Human Desire is a 1954 American film noir drama starring Glenn Ford, Gloria Grahame and Broderick Crawford directed by Fritz Lang. It is loosely based on Émile Zola's 1890 novel La Bête humaine. The story had been filmed twice before: La Bête humaine (1938), directed by Jean Renoir, and Die Bestie im Menschen, starring Ilka Grüning (1920).

The Academy Film Archive preserved Human Desire in 1997.

Plot
Korean War veteran Jeff Warren returns to his town and duties as a train engineer, driving streamliners hauling passenger trains for the fictional Central National railroad. Warren worked alongside Alec Simmons and was a boarder in his home before going off to war. Alec's daughter Ellen is smitten with Jeff.

Carl Buckley is a gruff, hard-drinking assistant yard supervisor married to the younger Vicki. After Carl is fired for talking back to his boss, Carl begs Vicki to visit John Owens, a man from her past and an important customer of the railroad. Carl hopes Owens' influence could help him reclaim his job, but when Vicki is gone for hours, Carl surmises that she has been unfaithful. After a violent argument during which he elicits the truth from her, Carl forces Vicki to write a short letter to Owens, setting up a meeting with him later that night in his sleeping car drawing room. Owens is taking the train to Chicago and Carl and Vicki are returning home. Carl and Vicki barge into Owens' room and Carl kills Owen with a knife that he had used for whittling. Carl takes Owens' wallet and pocket watch to make the murder appear to be the result of a robbery, also taking the letter that Vicki had written. Carl tells Vicki that he is keeping the letter to prevent her from going to the police. After the murder, Carl sees Jeff on the train and persuades Vicki to distract him seductively so that Carl can pass unnoticed.

# Goal A
List every character named in the plot section of the article on Human Desire.
# Goal B
Sum up the article on Human Desire in two sentences.
# Goal C
Extend the plot summary in the article on Human Desire, picking up right after its last sentence.

# Data provided
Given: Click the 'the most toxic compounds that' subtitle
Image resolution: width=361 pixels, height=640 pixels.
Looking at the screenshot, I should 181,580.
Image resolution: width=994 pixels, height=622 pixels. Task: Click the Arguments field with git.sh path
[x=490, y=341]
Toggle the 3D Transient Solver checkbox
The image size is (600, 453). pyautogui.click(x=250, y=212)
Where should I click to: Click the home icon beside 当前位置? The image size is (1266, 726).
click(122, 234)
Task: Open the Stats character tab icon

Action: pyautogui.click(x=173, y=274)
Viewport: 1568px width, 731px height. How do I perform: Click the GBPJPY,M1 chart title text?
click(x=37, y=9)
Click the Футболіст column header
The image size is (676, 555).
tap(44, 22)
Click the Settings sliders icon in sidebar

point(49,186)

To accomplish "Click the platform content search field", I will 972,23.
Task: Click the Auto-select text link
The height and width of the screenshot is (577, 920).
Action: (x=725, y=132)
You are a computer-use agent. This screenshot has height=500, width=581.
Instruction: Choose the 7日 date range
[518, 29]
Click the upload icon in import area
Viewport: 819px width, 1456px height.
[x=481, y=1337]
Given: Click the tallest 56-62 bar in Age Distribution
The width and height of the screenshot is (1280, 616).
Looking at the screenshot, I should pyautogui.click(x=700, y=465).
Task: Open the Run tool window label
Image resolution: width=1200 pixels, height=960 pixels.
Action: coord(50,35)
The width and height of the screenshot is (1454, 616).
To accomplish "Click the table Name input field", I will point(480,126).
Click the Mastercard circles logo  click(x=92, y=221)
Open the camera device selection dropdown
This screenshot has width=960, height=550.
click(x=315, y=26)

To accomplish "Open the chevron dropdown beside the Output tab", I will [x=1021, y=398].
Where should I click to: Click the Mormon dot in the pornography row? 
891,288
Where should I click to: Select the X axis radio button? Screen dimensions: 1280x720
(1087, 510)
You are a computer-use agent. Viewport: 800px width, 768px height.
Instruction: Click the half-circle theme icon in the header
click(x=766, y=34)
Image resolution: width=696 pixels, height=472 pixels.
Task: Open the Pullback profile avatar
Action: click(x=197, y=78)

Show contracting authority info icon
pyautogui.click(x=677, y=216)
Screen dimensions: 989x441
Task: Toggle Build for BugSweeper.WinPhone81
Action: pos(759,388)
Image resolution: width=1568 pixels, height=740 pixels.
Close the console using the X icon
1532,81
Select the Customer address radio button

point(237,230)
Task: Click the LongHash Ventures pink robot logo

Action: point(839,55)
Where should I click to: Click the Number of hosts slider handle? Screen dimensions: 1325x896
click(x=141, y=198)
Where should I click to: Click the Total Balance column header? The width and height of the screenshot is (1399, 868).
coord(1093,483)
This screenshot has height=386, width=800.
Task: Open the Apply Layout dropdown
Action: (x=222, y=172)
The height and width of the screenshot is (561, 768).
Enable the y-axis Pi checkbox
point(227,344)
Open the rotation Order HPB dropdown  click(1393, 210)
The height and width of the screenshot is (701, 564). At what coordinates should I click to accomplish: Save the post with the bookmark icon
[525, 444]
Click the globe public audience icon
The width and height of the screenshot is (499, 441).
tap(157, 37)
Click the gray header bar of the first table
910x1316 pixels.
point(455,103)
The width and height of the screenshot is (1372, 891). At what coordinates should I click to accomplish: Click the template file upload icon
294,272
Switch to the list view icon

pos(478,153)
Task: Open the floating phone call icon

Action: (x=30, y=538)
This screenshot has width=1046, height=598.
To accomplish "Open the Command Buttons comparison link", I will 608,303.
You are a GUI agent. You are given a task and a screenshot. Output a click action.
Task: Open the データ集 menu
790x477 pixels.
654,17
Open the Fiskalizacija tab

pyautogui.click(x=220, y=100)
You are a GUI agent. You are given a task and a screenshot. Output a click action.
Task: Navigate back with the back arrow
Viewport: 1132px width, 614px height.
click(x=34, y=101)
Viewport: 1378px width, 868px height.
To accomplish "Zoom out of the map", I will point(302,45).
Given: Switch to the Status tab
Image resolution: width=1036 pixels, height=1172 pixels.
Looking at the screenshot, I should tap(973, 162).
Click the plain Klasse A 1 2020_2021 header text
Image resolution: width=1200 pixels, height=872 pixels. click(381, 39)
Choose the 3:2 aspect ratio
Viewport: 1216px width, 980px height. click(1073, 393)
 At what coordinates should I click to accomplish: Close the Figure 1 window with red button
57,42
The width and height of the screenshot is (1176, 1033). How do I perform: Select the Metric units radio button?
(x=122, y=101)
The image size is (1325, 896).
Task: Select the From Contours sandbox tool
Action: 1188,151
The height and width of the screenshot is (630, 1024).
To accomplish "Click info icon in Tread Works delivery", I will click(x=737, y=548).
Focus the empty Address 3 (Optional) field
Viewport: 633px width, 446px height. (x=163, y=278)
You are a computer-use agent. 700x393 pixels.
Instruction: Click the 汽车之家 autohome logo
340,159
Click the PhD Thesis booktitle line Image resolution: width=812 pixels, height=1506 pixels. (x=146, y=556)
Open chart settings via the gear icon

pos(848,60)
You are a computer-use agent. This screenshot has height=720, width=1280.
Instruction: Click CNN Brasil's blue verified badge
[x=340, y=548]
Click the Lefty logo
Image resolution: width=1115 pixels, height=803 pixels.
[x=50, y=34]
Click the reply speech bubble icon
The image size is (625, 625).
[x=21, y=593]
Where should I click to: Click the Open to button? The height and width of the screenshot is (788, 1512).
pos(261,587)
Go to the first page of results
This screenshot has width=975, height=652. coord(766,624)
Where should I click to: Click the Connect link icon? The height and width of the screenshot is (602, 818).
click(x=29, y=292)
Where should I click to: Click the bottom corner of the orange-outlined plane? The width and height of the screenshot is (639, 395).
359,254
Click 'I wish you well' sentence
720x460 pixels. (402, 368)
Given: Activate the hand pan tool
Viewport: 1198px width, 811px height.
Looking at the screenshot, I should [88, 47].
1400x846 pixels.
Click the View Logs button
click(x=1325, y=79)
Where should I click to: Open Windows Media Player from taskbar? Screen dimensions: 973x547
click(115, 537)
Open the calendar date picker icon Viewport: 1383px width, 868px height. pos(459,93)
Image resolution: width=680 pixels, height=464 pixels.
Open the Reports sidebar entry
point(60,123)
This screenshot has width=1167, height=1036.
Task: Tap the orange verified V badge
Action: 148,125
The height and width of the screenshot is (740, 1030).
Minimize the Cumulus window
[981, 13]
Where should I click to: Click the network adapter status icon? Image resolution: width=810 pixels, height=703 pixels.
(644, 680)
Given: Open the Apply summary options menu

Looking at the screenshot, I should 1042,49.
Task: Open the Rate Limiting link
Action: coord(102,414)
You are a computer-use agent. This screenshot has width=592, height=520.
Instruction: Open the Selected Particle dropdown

# Exercise answer A
Jeff Warren, Alec Simmons, Ellen, Carl Buckley, Vicki, John Owens

# Exercise answer B
Human Desire is a 1954 American film noir directed by Fritz Lang, loosely based on Émile Zola's novel La Bête humaine, and was preserved by the Academy Film Archive in 1997. In its plot, fired assistant yard supervisor Carl Buckley learns that his wife Vicki has been unfaithful with John Owens, forces her to set up a meeting in Owens' sleeping car, kills him there, and then has her seductively distract train engineer Jeff Warren so that Carl can pass unnoticed.

# Exercise answer C
At the murder inquest, Jeff and other train passengers are called as witnesses. Jeff denies having seen anyone suspicious. Vicki and Jeff soon resume their relationship. She lies about the night of the murder, saying that she had visited Owens' compartment for a liaison but found him dead. Jeff questions why she did not seem distressed when they met on the train. Vicki explains that she is frightened of Carl's temper and shows Jeff marks on her body where Carl had hit her.

Ellen sells Jeff a ticket to an upcoming dance, and hopes that he will invite her, but she knows that he is involved with Vicki. Jeff tells Vicki that he wants to marry her and that she should leave Carl. She tells Jeff the truth about Owens' murder and the letter, but Jeff remains determined to keep Vicki.

Carl has become a drunk and has again lost his job. Vicki tells Jeff that Carl is selling the house and forcing her to leave town with him. She cannot find the letter and suspects that Carl must keep it with him. She suggests that she and Jeff will have to part forever but hints that things would be easier with Carl out of the way.

Jeff, clutching a large monkey wrench, follows a drunk Carl in a railyard before a passing train blocks the view of the characters. Later, Jeff tells Vicki that he could not murder Carl and accuses her of setting him up so that he would kill Carl. She tells Jeff that she loves him and that if he loved her he would have killed for her. Jeff hands her the letter, which he has taken from Carl's pocket and leaves.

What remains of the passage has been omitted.